Sarboe played three seasons in the National Football League, starting with Boston Redskins in 1934. Listed at 5 ft 10 in (1.78 m) and 167 lb (76 kg), he was traded that season to the Chicago Cardinals, and finished his pro career in 1936 with the Brooklyn Dodgers. He completed only 42.3 percent of his passes for just 1,133 yards, had a 4–26 career touchdown to interception ratio, and a career passer rating of 27.9.

Coaching

Sarboe began his coaching career in 1937 in southeastern Washington at Clarkston High School, then moved west to Aberdeen in 1939. In 1941 and 1942, he coached football at Central Washington College of Education in Ellensburg, compiling a 6–6–3 record. The 1942 team was 4–1–1 in the Washington Intercollegiate Conference and won the season title.

The program was suspended after the 1942 season due to World War II, and Sarboe coached in Tacoma at Lincoln High School, his alma mater. He had planned to return to Ellensburg to coach the high school team in 1945 and then return to Central Washington when it resumed football in 1946.

Babe Hollingbery, the Cougars' head coach since 1926, was not brought back in 1945 and Sarboe was hired as head coach of the Cougars in late May, the first alumnus to head the football program. In his first season in Pullman in 1945, Washington State posted a 6–2–1 record, but struggled afterward and Sarboe had a 17–26–3 (.402) record in five seasons.

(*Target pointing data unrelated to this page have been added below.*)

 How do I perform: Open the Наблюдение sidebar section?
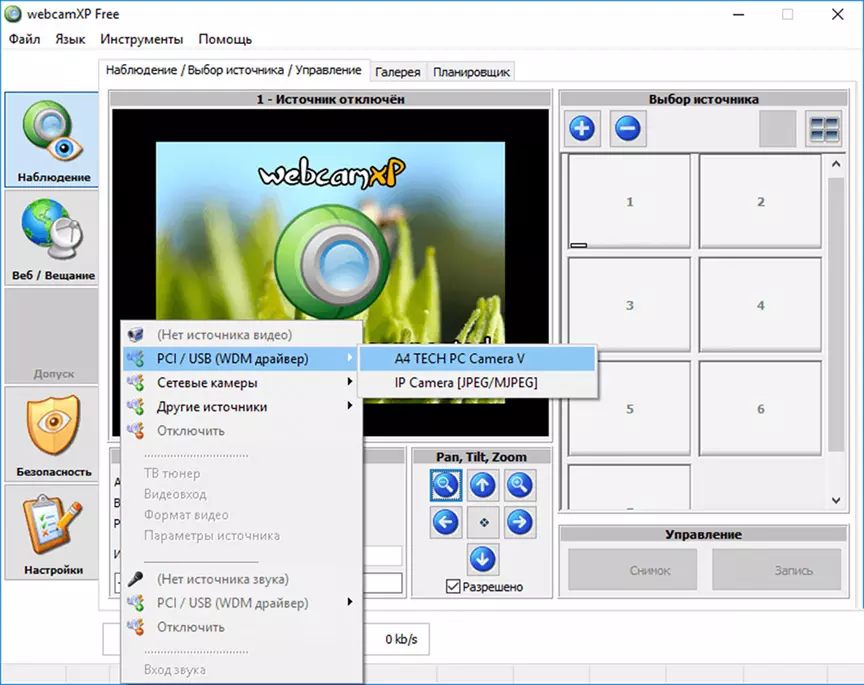52,140
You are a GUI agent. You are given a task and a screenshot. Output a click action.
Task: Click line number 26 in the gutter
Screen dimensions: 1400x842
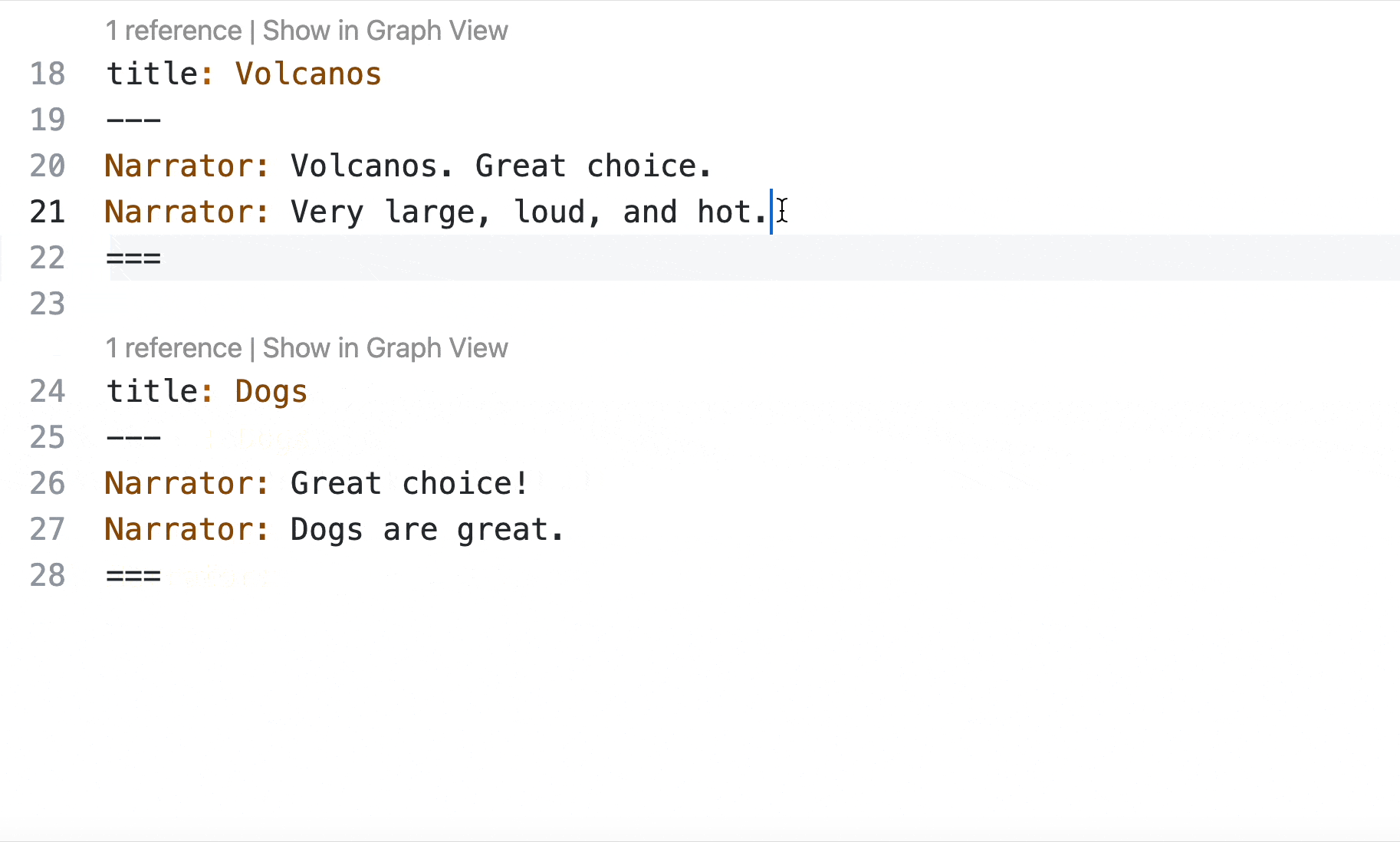48,484
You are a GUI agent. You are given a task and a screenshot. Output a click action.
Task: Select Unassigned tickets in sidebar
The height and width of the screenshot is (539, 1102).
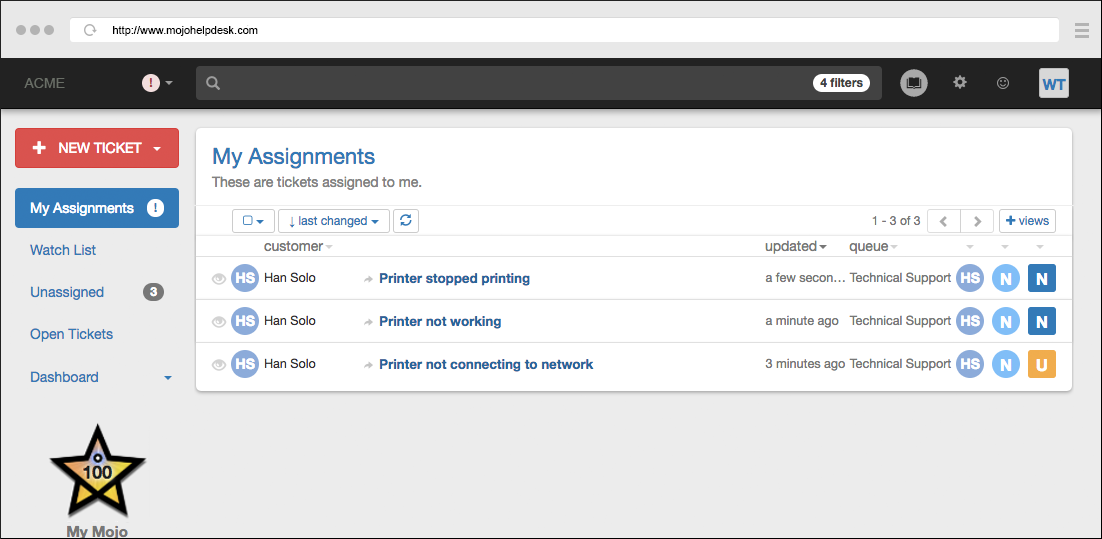pyautogui.click(x=67, y=292)
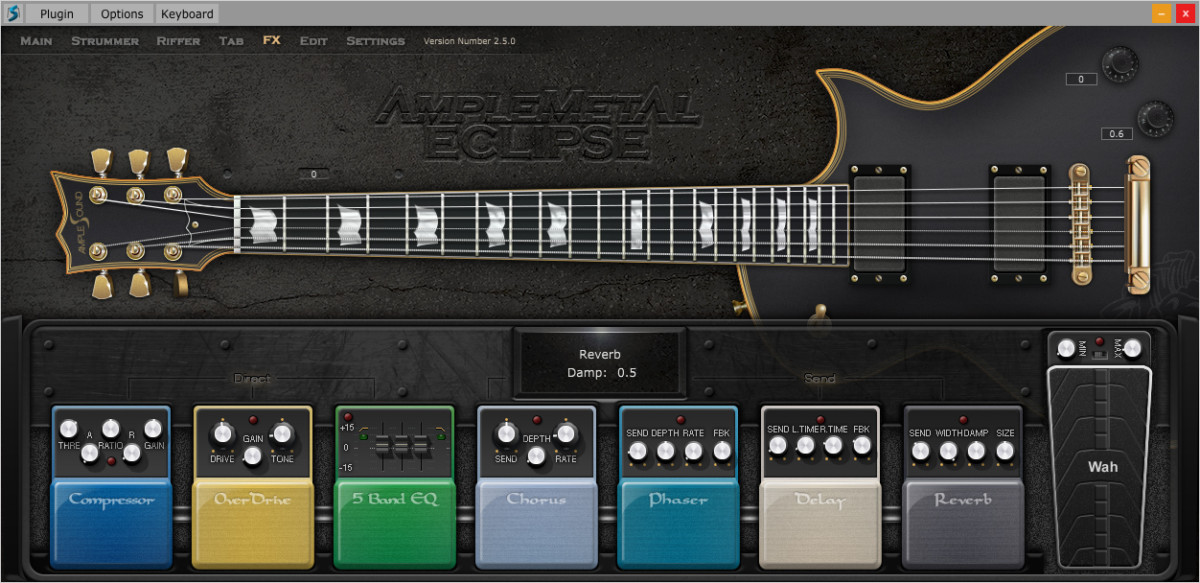
Task: Click the Chorus RATE knob
Action: [x=566, y=433]
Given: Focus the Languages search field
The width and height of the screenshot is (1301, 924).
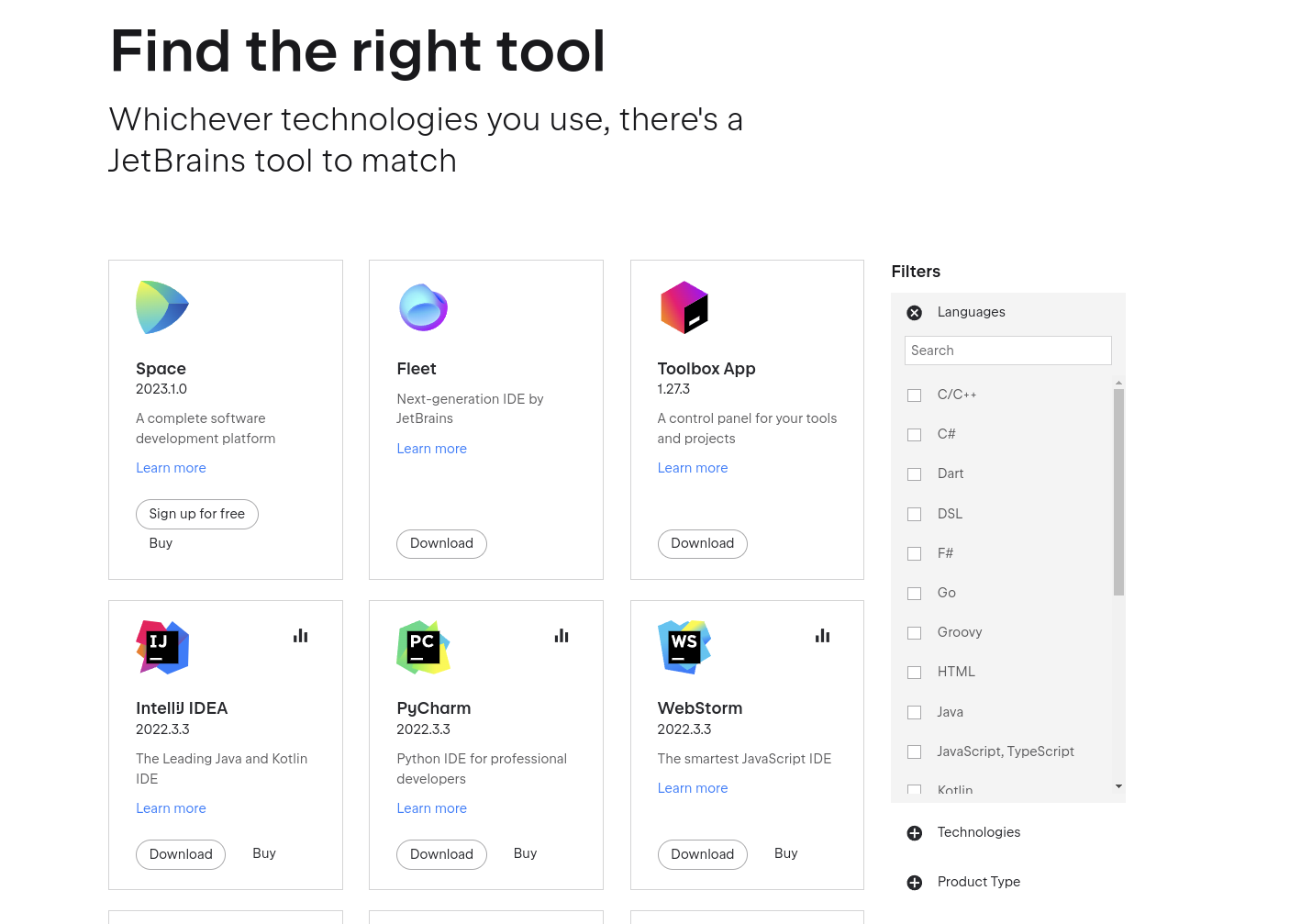Looking at the screenshot, I should [1008, 351].
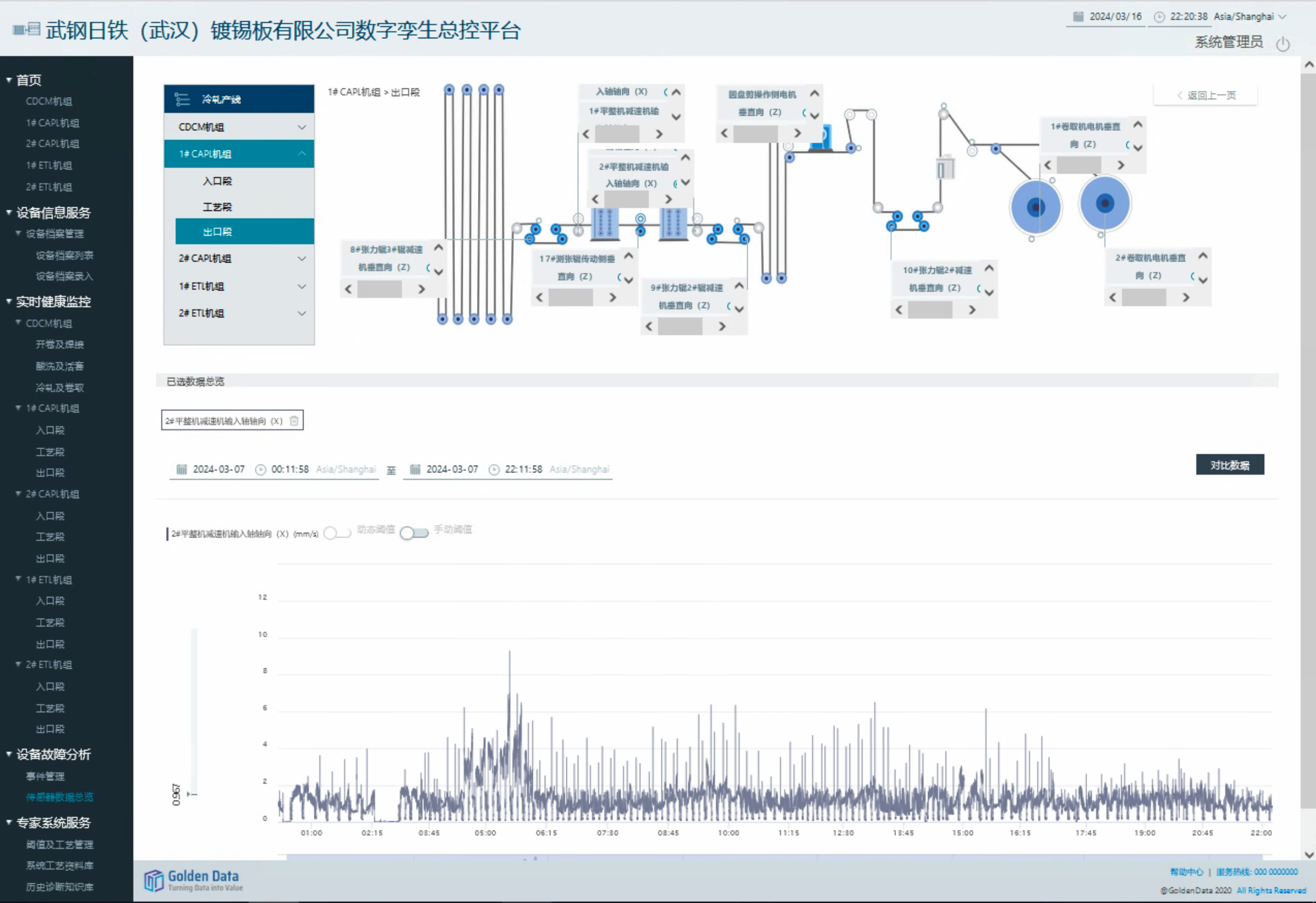Click the power logout icon
Screen dimensions: 1316x903
(x=1282, y=43)
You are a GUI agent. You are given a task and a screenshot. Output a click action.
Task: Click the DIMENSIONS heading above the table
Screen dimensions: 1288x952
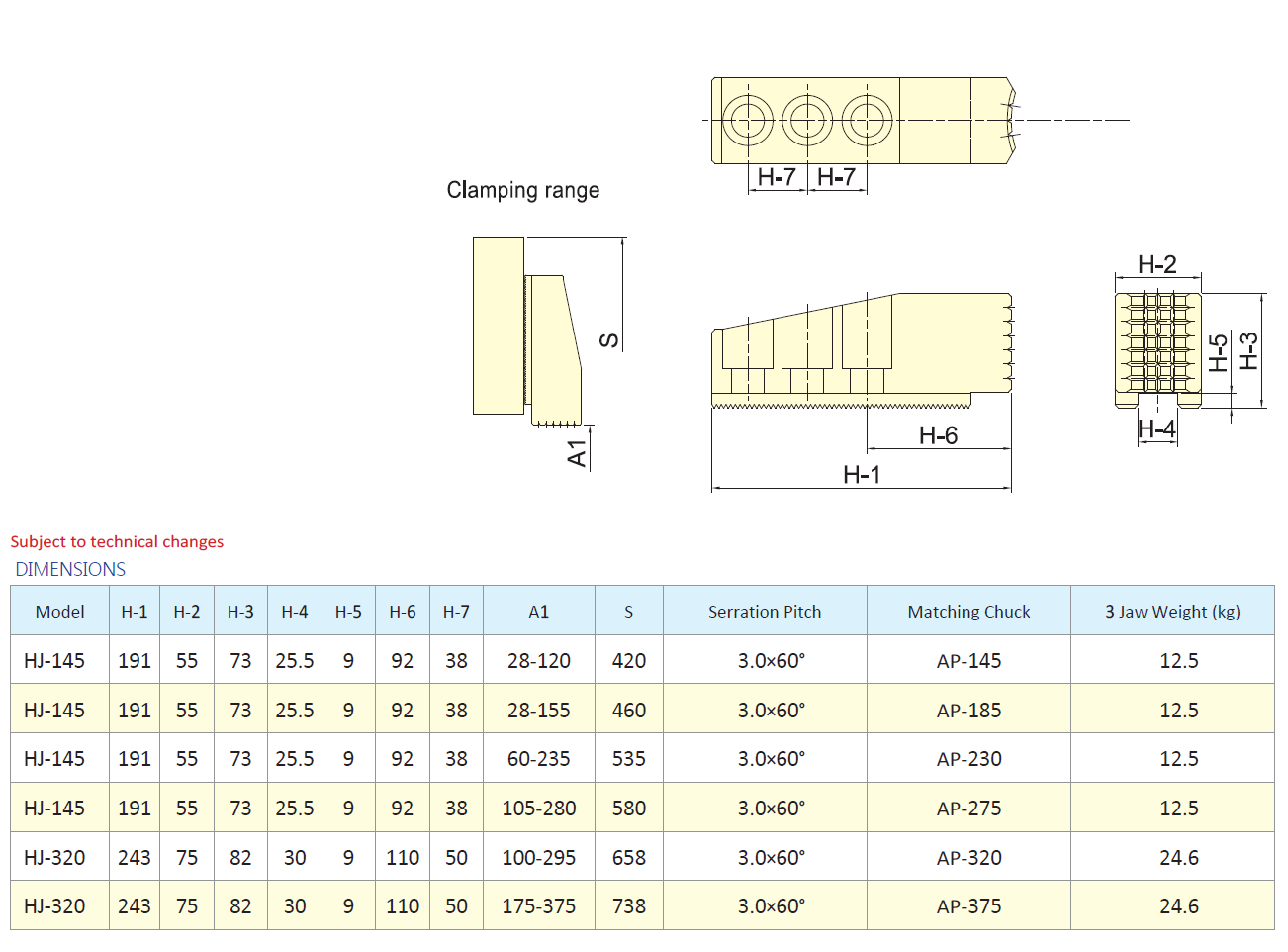[x=70, y=569]
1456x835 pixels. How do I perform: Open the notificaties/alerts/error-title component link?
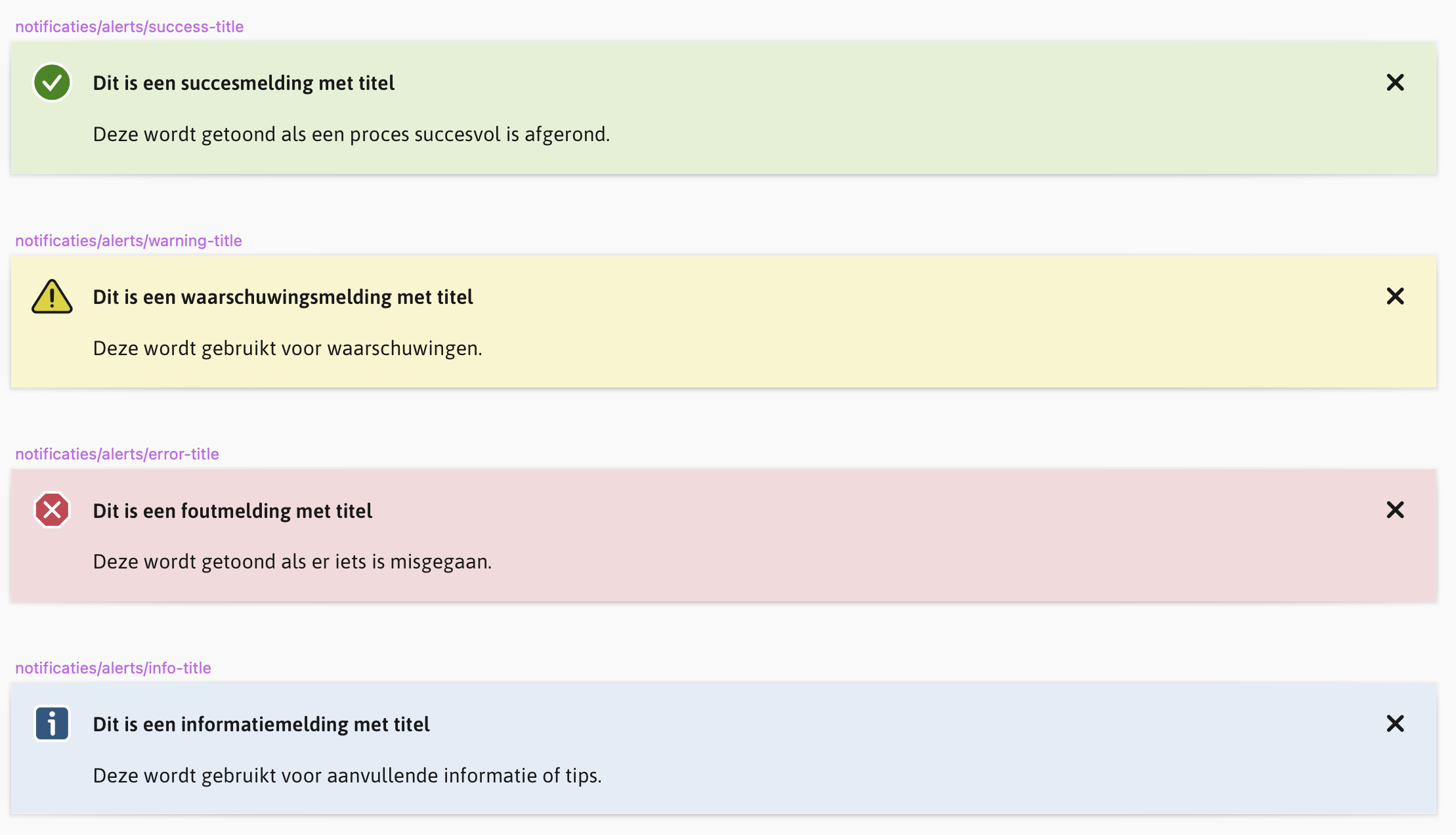point(117,453)
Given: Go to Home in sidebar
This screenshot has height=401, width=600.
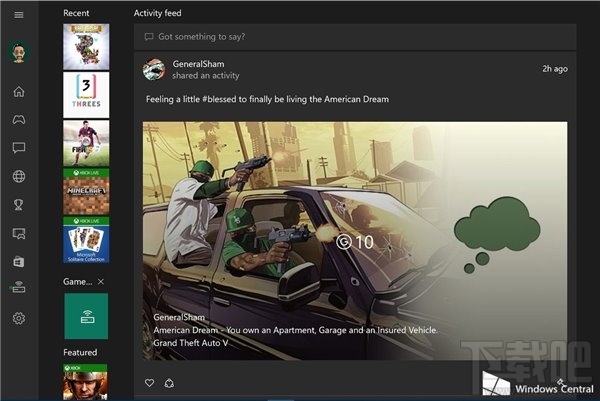Looking at the screenshot, I should click(18, 92).
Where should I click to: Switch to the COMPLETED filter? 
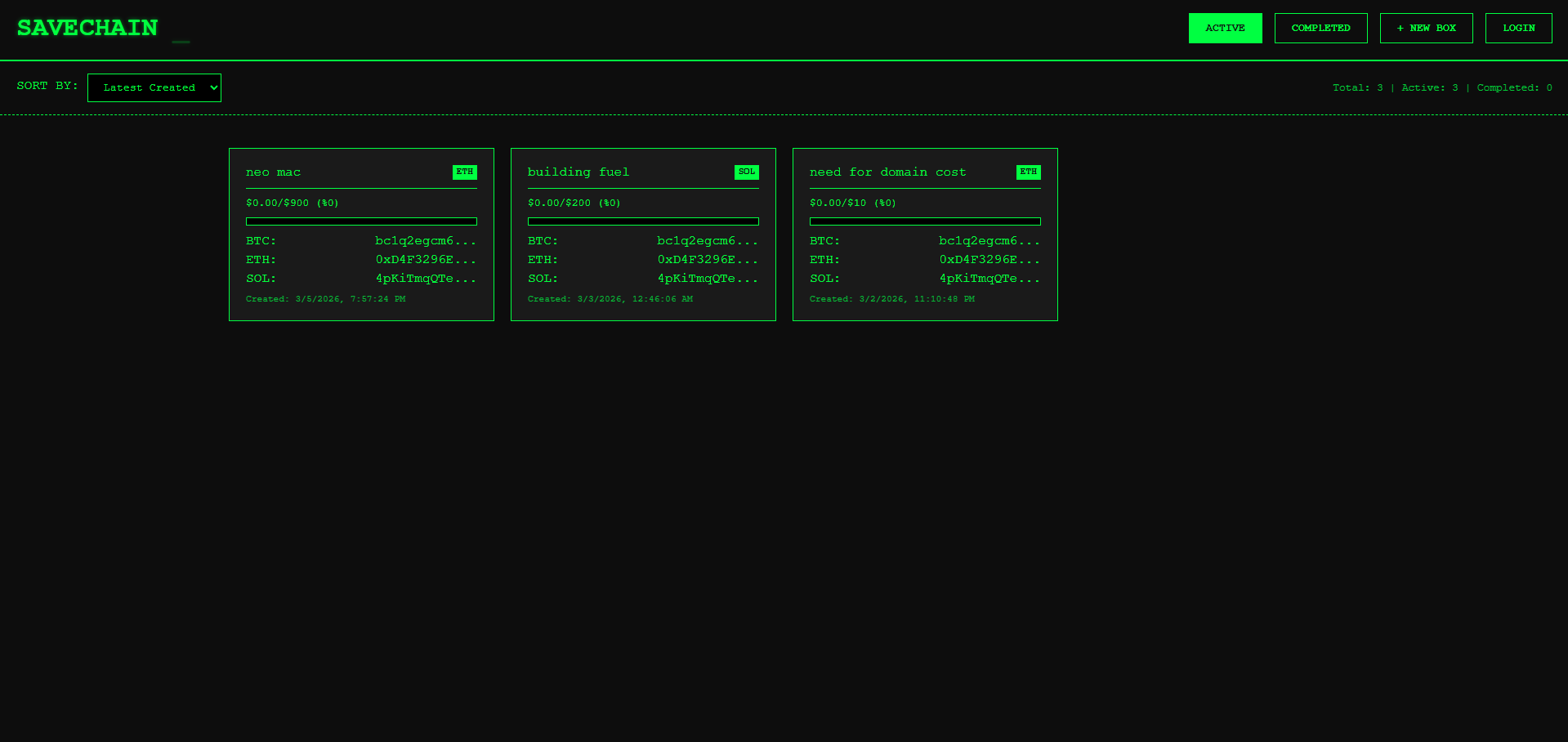pyautogui.click(x=1320, y=27)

Sarboe coached a season at North Central High School in Spokane in 1950, then went to Humboldt State College in Arcata, California, where he compiled a record of 104–37–5 (.729) in fifteen seasons. In 1966, he left to coach for a season at Hawaii and posted a 4–6 record. Sarboe then returned to northwest California and became a coach and athletic director at the College of the Redwoods, a junior college in Eureka, and retired in 1977.

Death

Sarboe died of cancer in 1985 at age 73 in Spokane.